Plenary III to include abstracts covering current research in lupus, spondyloarthritis, vasculitis


7 minutes

From the safety and efficacy of current and emerging therapies to new information on treatment targets, Tuesday’sPlenary Session III will feature a series of abstract presentations covering cutting-edge clinical and basic science research results. The session will be held from 11:00 am – 12:30 pm in Room W375c.

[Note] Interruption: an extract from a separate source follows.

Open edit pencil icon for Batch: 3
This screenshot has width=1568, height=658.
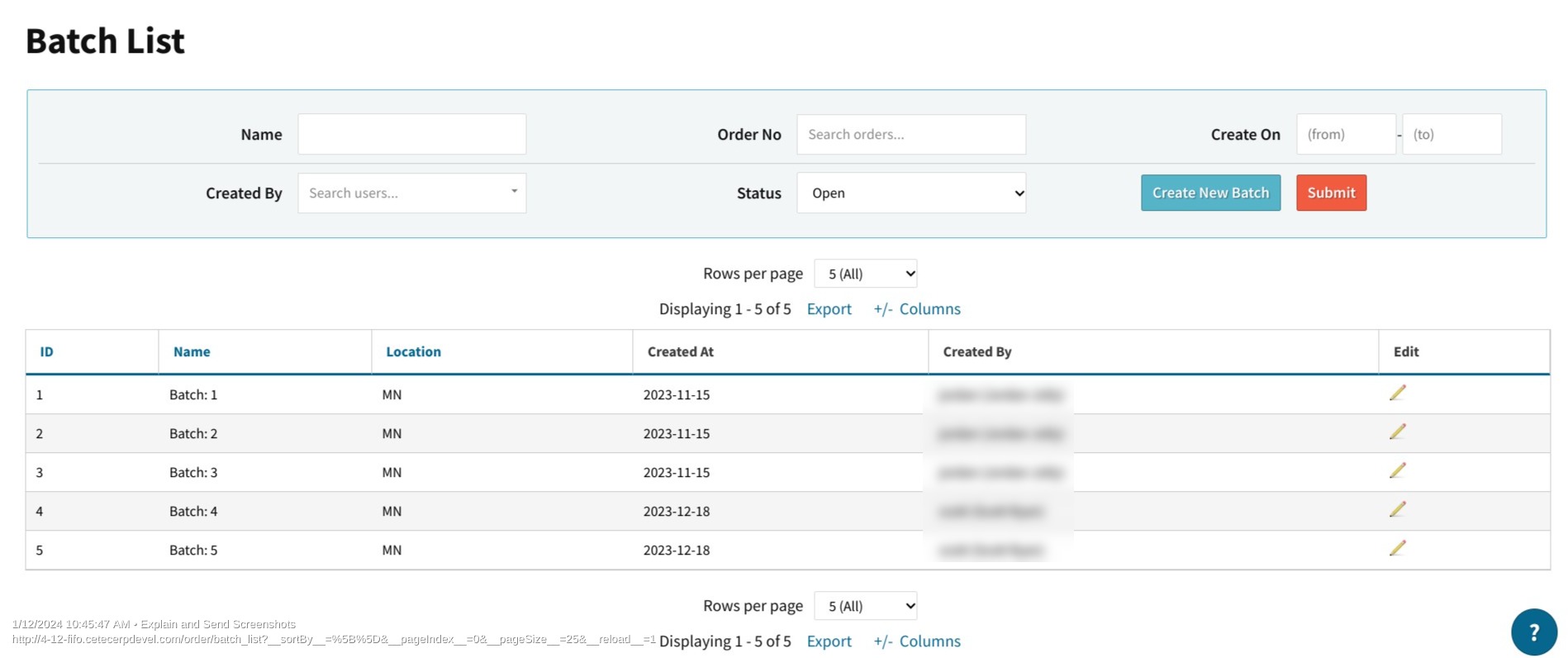click(1397, 471)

Efficacy and Safety of Ustekinumab, an Interleukin-12/23 Inhibitor, in Patients with Active Systemic Lupus Erythematosus: 1-Year Results of a Phase 2, Randomized Placebo-Controlled, Crossover Study

Ronald van Vollenhoven, MD, PhD
Ronald van Vollenhoven, MD, PhD

This phase II clinical trial was designed to determine if the anti-IL12/23 monoclonal antibody ustekinumab could be an effective and safe treatment for systemic lupus erythematosus (SLE). Patients with active SLE were randomized to receive ustekinumab or placebo on top of stable standard-of-care therapy for 24 weeks, followed by continued treatment with ustekinumab for all patients. The primary outcome of the trial was the SLE Responder Index (SRI) after 24 weeks of treatment.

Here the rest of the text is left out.